- **Source data**
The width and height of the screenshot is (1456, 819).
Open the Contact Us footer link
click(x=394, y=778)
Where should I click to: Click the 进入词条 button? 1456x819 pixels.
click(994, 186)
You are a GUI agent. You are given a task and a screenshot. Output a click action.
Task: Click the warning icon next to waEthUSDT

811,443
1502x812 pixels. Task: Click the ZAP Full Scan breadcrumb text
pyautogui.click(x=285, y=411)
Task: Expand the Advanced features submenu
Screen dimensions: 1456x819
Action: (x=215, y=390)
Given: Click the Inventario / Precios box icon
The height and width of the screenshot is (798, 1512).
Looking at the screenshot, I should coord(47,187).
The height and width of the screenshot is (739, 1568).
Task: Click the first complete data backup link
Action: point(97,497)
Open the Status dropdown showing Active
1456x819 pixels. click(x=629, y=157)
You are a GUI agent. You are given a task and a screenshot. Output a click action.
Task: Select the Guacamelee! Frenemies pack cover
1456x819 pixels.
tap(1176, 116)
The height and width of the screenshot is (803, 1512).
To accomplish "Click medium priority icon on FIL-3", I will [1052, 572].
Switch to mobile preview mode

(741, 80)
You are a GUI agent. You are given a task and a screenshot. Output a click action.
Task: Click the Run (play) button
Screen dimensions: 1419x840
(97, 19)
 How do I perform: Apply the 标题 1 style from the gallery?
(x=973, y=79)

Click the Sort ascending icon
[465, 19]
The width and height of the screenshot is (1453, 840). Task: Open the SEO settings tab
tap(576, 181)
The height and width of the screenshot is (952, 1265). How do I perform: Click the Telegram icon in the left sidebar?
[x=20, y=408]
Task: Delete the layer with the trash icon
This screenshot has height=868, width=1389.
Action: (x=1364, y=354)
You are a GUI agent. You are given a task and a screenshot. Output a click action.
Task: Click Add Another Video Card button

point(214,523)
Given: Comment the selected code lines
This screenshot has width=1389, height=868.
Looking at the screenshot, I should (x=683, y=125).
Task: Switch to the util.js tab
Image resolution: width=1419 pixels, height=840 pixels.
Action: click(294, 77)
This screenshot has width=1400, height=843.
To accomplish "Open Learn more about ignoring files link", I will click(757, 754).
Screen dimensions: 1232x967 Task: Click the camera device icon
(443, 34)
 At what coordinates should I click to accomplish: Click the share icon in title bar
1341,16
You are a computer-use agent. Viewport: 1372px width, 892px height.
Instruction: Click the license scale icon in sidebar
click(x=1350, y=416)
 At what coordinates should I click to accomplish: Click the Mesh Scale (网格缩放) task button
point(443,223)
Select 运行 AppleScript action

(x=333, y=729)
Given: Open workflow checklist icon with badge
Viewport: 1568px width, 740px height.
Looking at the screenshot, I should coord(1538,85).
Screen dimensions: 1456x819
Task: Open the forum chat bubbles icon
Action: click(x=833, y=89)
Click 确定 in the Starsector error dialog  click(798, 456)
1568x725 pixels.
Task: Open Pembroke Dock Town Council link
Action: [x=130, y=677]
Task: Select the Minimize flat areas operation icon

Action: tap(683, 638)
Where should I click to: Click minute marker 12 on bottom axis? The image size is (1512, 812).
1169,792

- **Exercise prompt**
Count, in the data above, the lines that hold "with". Return only that count.

- **Your response**
2